■ ASSIGNED TASK: Pictures excluded, output exactly the lines from the one containing "Traducción jurídica (206, 2448)" through the last line of the listing below.

■ GIVEN RECORDS:

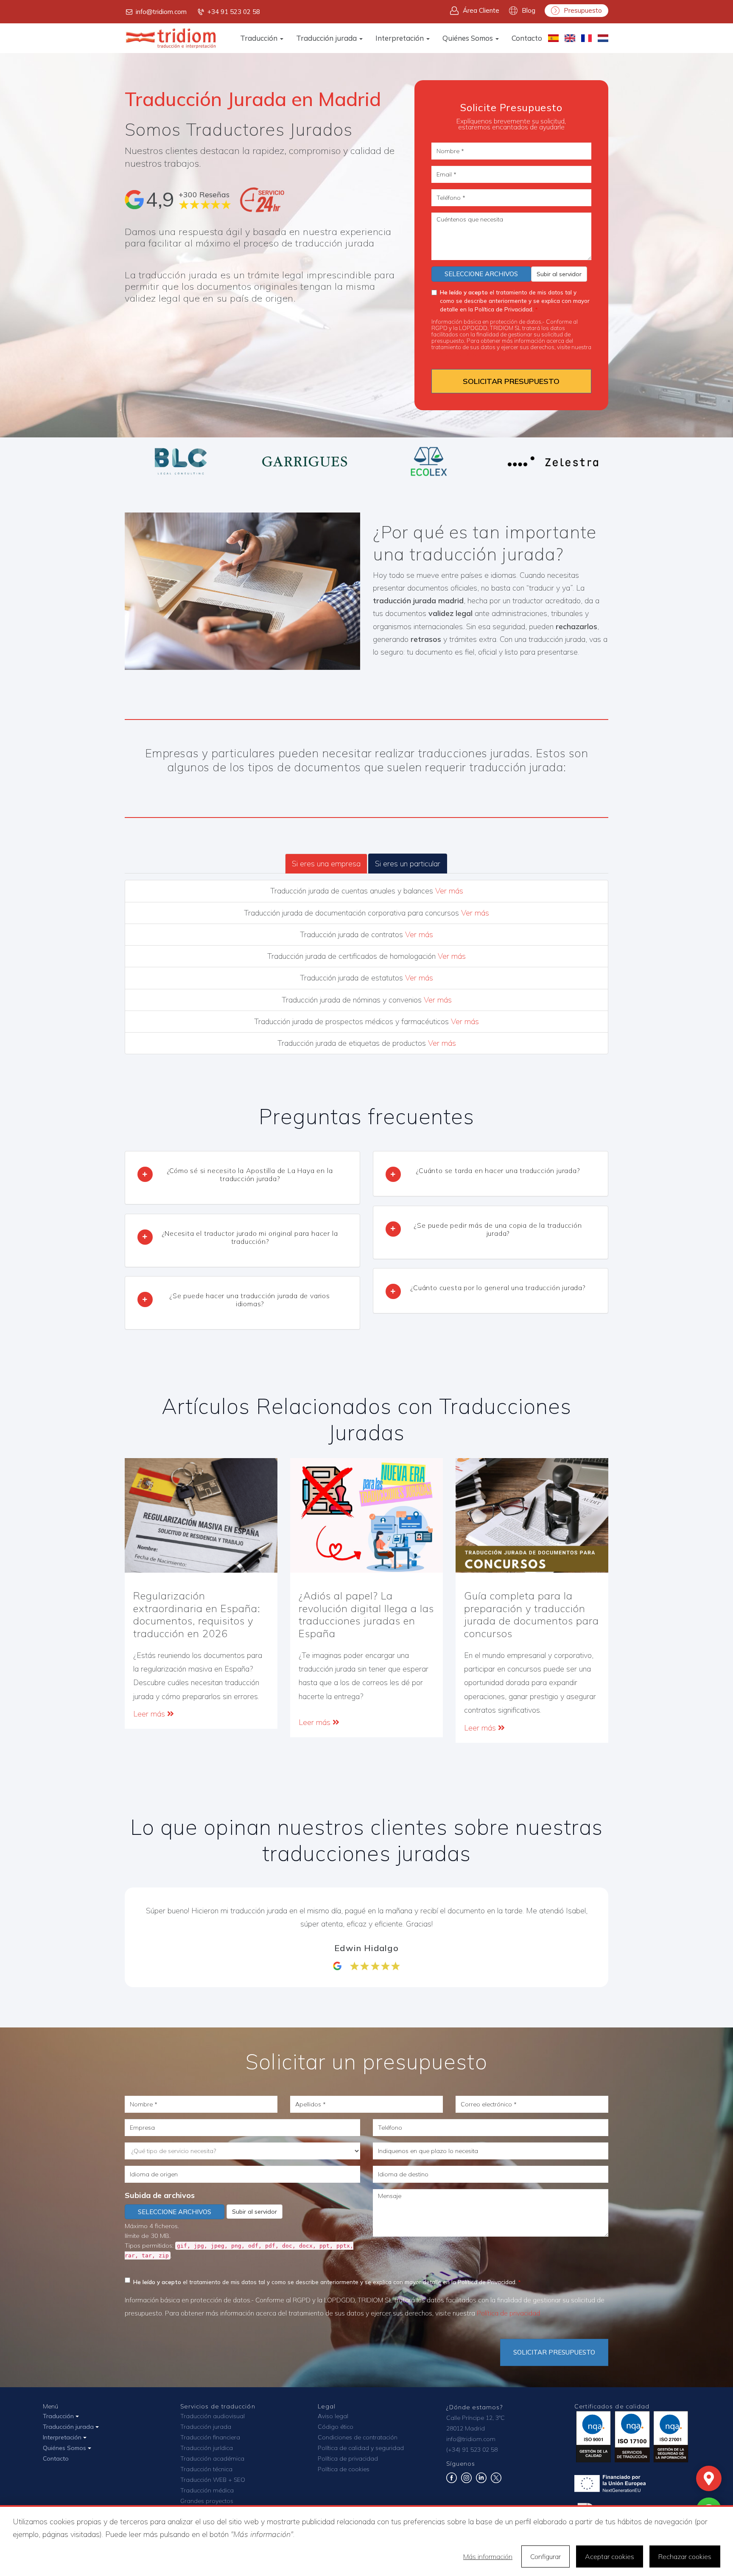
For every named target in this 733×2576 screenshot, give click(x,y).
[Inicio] (171, 38)
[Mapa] (709, 2478)
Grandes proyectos (206, 2501)
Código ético (335, 2426)
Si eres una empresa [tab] (326, 863)
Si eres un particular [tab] (407, 863)
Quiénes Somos (468, 38)
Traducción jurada (327, 38)
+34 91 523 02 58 (233, 12)
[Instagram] (466, 2481)
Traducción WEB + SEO (212, 2480)
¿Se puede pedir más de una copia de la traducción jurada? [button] (498, 1229)
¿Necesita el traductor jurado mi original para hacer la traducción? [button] (250, 1237)
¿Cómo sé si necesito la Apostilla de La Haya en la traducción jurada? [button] (250, 1174)
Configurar (545, 2556)
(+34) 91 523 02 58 (472, 2449)
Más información (487, 2556)
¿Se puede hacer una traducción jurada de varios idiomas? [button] (250, 1299)
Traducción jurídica (206, 2448)
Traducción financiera (210, 2437)
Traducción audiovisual (212, 2416)
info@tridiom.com (161, 12)
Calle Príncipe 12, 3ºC (475, 2418)
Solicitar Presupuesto (554, 2352)
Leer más (150, 1714)
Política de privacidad (459, 353)
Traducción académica (212, 2458)
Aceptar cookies (609, 2556)
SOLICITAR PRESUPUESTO (511, 381)
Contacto (527, 38)
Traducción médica (207, 2490)
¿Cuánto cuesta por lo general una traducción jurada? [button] (498, 1287)
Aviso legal (333, 2416)
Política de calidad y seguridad (361, 2448)
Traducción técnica (206, 2469)
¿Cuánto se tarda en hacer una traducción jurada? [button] (497, 1170)
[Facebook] (451, 2481)
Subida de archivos (160, 2195)
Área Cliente (481, 10)
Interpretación (400, 38)
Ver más (449, 891)
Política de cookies (343, 2469)
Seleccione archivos (481, 274)
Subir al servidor (559, 274)
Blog (528, 10)
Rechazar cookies (684, 2556)
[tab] (242, 1178)
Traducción (259, 38)
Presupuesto (583, 10)
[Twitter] (496, 2481)
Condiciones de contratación (357, 2437)
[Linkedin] (481, 2481)
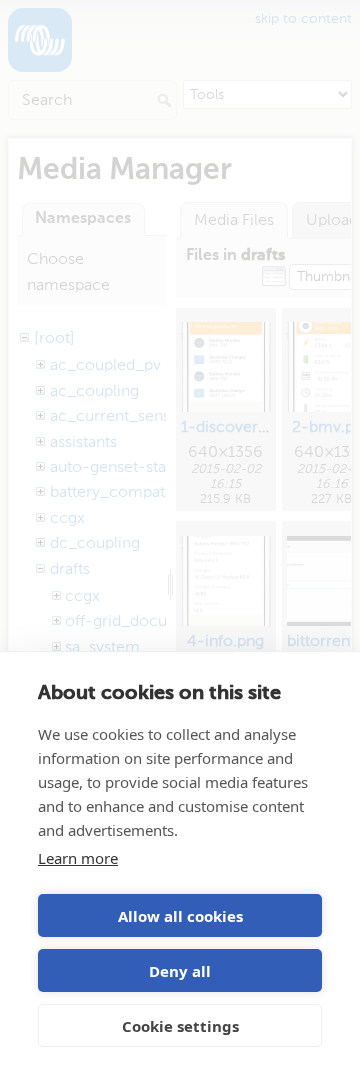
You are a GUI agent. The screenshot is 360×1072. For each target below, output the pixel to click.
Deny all (180, 971)
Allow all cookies (180, 916)
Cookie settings (180, 1026)
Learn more (78, 858)
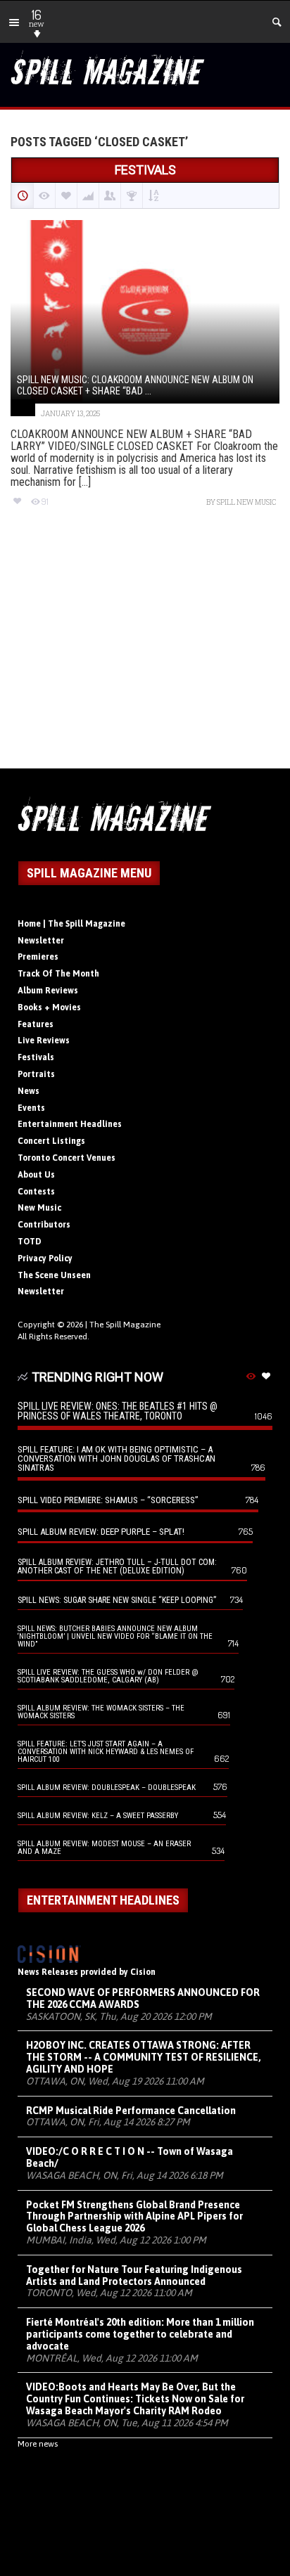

■ ANSWER SPACE:
Traducción jurídica (206, 2448)
Traducción financiera (210, 2437)
Traducción audiovisual (212, 2416)
info@tridiom.com (161, 12)
Calle Príncipe 12, 3ºC (475, 2418)
Solicitar Presupuesto (554, 2352)
Leer más (150, 1714)
Política de privacidad (459, 353)
Traducción académica (212, 2458)
Aceptar cookies (609, 2556)
SOLICITAR PRESUPUESTO (511, 381)
Contacto (527, 38)
Traducción médica (207, 2490)
¿Cuánto cuesta por lo general una traducción jurada? [button] (498, 1287)
Aviso legal (333, 2416)
Política de calidad y seguridad (361, 2448)
Traducción técnica (206, 2469)
¿Cuánto se tarda en hacer una traducción jurada? [button] (497, 1170)
[Facebook] (451, 2481)
Subida de archivos (160, 2195)
Área Cliente (481, 10)
Interpretación (400, 38)
Ver más (449, 891)
Política de cookies (343, 2469)
Seleccione archivos (481, 274)
Subir al servidor (559, 274)
Blog (528, 10)
Rechazar cookies (684, 2556)
[tab] (242, 1178)
Traducción (259, 38)
Presupuesto (583, 10)
[Twitter] (496, 2481)
Condiciones de contratación (357, 2437)
[Linkedin] (481, 2481)
You are a GUI agent. The screenshot is 360×1072. For each target below, output the pixel to click.
Deny all (180, 971)
Allow all cookies (180, 916)
Cookie settings (180, 1026)
Learn more (78, 858)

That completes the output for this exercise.